Problem to solve - Using the records below, give again exactly the lines from the line that contains "Instruction: Click the text" through the line that contains "This screenshot has height=1306, width=924.", both ends included, and only those.

Records contained in a dataset:
━━━━

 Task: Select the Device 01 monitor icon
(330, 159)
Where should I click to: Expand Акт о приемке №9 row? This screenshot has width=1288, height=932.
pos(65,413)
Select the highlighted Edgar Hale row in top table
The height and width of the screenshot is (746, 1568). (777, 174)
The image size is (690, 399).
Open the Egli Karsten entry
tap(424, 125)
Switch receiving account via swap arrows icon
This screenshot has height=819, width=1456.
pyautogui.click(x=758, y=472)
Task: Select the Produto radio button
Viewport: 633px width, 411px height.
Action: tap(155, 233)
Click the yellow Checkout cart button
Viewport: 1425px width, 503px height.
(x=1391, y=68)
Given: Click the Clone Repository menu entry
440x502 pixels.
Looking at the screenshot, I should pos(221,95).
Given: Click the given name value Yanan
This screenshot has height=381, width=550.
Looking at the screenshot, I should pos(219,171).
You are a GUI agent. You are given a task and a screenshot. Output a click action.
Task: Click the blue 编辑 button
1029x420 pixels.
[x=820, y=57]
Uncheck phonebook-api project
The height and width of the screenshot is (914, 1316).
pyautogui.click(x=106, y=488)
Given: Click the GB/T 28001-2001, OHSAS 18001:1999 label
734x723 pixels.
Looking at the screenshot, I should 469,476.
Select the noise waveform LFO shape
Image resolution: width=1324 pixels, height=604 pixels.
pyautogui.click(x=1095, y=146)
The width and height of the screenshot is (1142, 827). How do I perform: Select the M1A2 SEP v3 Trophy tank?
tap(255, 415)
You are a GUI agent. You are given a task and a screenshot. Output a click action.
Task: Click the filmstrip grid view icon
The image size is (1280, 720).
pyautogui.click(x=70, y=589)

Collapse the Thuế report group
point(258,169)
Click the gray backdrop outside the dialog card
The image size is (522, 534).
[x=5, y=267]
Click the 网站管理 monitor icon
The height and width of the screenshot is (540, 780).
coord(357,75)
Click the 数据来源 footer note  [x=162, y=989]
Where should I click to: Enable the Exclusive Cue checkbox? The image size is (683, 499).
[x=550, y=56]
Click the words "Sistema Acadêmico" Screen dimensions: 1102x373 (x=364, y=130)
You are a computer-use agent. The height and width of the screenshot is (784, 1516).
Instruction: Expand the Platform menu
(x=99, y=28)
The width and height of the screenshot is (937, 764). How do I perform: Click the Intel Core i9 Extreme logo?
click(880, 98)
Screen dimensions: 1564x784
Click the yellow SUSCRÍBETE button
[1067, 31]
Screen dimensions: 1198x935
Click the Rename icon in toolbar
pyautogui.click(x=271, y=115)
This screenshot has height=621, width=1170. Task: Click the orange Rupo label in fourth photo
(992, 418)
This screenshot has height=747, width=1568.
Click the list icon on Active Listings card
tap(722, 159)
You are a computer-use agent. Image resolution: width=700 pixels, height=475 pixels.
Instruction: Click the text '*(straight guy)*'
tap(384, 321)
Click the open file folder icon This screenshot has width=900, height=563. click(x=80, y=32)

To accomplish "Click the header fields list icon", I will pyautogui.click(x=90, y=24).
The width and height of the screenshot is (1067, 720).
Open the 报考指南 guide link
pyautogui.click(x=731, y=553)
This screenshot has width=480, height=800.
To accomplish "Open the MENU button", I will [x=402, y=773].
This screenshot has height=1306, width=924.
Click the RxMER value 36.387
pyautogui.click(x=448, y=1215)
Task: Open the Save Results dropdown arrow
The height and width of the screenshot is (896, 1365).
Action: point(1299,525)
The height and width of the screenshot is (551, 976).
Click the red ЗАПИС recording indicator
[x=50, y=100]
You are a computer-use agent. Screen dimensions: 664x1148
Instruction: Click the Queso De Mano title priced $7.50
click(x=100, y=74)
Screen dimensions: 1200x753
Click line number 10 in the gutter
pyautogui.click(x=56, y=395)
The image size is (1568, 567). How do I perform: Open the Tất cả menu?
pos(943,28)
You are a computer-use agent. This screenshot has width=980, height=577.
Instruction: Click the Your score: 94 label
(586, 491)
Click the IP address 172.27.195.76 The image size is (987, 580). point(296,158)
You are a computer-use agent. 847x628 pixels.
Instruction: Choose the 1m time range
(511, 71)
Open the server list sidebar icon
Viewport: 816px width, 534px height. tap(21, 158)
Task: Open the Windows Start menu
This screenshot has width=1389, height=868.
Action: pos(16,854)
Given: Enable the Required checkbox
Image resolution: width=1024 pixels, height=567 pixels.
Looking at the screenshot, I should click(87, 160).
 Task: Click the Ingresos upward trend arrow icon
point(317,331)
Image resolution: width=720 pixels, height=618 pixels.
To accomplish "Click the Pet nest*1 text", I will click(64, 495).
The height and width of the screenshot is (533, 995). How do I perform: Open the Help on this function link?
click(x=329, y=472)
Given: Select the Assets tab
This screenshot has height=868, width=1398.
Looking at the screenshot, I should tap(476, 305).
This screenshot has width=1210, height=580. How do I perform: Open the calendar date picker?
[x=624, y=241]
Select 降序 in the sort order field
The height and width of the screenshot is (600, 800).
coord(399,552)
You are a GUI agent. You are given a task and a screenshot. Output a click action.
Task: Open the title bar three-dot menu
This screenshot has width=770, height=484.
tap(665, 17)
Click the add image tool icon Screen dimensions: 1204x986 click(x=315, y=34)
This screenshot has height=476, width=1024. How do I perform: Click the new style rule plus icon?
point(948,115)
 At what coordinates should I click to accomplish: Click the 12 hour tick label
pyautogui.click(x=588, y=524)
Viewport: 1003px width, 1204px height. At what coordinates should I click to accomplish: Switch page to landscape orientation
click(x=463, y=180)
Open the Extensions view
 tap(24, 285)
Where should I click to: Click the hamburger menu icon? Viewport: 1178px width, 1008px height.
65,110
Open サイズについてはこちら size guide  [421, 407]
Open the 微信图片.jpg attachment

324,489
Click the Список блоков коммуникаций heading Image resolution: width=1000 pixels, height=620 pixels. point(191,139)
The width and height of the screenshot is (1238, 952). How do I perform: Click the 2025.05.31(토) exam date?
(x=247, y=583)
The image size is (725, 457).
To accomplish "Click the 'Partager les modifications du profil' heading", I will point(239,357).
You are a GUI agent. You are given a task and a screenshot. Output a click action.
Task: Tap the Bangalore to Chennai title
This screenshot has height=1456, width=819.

━━━━

Solved exercise -
Instruction: Click the text '*(straight guy)*'
tap(384, 321)
Click the open file folder icon This screenshot has width=900, height=563. click(x=80, y=32)

To accomplish "Click the header fields list icon", I will pyautogui.click(x=90, y=24).
The width and height of the screenshot is (1067, 720).
Open the 报考指南 guide link
pyautogui.click(x=731, y=553)
This screenshot has width=480, height=800.
To accomplish "Open the MENU button", I will [x=402, y=773].
This screenshot has height=1306, width=924.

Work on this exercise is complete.